From a6aaa56a3b555c14f09a6235ab58867d2b31e1cc Mon Sep 17 00:00:00 2001
From: sbAsma <a.semcheddine@fz-juelich.de>
Date: Sat, 25 Apr 2026 12:00:24 +0200
Subject: [PATCH 06/10] fix output writing in inference_only mode: guard empty
 idxs_inv tensor, reshape empty target array to (0, n_channels), and use coord
 count for targets_lens

---
 src/weathergen/utils/validation_io.py | 15 +++++++++++++--
 1 file changed, 13 insertions(+), 2 deletions(-)

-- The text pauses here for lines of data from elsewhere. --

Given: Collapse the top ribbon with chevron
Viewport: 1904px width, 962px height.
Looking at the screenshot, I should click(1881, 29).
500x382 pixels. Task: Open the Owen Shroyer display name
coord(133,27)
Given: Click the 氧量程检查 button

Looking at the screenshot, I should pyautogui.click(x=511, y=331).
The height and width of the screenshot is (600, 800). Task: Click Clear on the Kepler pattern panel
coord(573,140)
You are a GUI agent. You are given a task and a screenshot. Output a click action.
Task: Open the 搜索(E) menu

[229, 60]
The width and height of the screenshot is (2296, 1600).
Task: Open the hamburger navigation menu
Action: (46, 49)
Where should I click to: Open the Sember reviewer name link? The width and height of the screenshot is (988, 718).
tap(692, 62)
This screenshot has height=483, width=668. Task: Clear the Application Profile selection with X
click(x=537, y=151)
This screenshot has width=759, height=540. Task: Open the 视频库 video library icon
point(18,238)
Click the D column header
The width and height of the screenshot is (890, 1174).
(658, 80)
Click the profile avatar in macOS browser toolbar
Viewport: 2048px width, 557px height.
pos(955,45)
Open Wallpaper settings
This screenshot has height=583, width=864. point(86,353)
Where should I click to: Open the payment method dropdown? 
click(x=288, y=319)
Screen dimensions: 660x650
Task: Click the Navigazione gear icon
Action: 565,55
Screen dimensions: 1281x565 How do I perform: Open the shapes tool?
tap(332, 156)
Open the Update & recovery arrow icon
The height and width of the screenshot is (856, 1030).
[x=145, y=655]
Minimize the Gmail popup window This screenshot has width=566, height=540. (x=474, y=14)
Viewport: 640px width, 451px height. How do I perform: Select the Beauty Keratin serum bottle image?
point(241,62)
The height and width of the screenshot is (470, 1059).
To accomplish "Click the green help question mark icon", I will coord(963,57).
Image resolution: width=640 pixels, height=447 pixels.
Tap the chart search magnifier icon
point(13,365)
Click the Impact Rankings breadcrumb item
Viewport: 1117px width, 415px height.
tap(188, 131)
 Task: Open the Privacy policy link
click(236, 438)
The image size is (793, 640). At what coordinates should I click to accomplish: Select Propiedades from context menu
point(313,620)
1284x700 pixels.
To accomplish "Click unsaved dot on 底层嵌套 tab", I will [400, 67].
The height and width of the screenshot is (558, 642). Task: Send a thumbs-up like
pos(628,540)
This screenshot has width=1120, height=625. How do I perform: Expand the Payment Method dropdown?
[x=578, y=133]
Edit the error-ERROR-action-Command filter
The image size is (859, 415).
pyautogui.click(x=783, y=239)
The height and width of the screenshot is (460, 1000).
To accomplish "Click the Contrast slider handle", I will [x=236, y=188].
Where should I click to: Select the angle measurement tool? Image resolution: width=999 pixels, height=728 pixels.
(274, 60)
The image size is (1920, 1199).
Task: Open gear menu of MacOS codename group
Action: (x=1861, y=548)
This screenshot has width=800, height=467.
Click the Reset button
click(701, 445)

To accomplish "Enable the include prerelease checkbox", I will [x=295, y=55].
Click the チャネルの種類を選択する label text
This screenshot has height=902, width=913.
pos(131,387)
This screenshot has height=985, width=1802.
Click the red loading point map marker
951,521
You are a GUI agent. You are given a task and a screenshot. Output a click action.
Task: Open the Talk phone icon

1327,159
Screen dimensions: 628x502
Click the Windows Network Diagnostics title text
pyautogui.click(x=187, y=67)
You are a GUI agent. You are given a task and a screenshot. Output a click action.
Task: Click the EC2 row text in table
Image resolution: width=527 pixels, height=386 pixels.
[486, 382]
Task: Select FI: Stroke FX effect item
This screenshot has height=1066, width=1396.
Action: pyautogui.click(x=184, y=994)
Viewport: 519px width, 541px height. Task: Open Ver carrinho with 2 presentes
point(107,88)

diff --git a/src/weathergen/utils/validation_io.py b/src/weathergen/utils/validation_io.py
index d21938dd5..7e9a2ab98 100644
--- a/src/weathergen/utils/validation_io.py
+++ b/src/weathergen/utils/validation_io.py
@@ -83,7 +83,9 @@ def write_output(
                     t_times = target_data["target_times"][i_batch]
 
                     idxs_inv = target_aux_out.physical[t_idx][sname]["idxs_inv"][i_batch]
-                    if idxs_inv is not None:
+                    if idxs_inv is not None and (
+                        not isinstance(idxs_inv, torch.Tensor) or idxs_inv.numel() > 0
+                    ):
                         pred = pred[:, idxs_inv]
                         target = target[idxs_inv]
                         t_coords = t_coords[idxs_inv]
@@ -91,6 +93,11 @@ def write_output(
 
                     # denormalize data if requested and map to storage format
                     preds_s += [dn_data(sname, pred.to(fp32)).detach().cpu().numpy()]
+                    # In inference_only mode, target tokens are empty (no channel dim); create a
+                    # properly shaped empty array so downstream code handles it gracefully.
+                    n_channels = pred.shape[-1]
+                    if target.ndim == 1 and target.numel() == 0:
+                        target = target.reshape(0, n_channels)
                     targets_s += [dn_data(sname, target.to(fp32)).detach().cpu().numpy()]
 
                     # extract original target coords and times from target data
@@ -98,7 +105,11 @@ def write_output(
                     t_times_s += [t_times.astype("datetime64[ns]")]
 
             targets_lens[-1] += [[]]
-            targets_lens[-1][-1] += [t.shape[0] for t in targets_s]
+            # Use coordinate count rather than target-value count so that in
+            # inference_only mode (where target tokens are empty but coords and
+            # predictions are non-empty) the correct number of output datapoints
+            # is indexed when writing predictions.
+            targets_lens[-1][-1] += [t.shape[0] for t in t_coords_s]
 
             preds_all[-1] += [np.concatenate(preds_s, axis=1)]
             targets_all[-1] += [np.concatenate(targets_s)]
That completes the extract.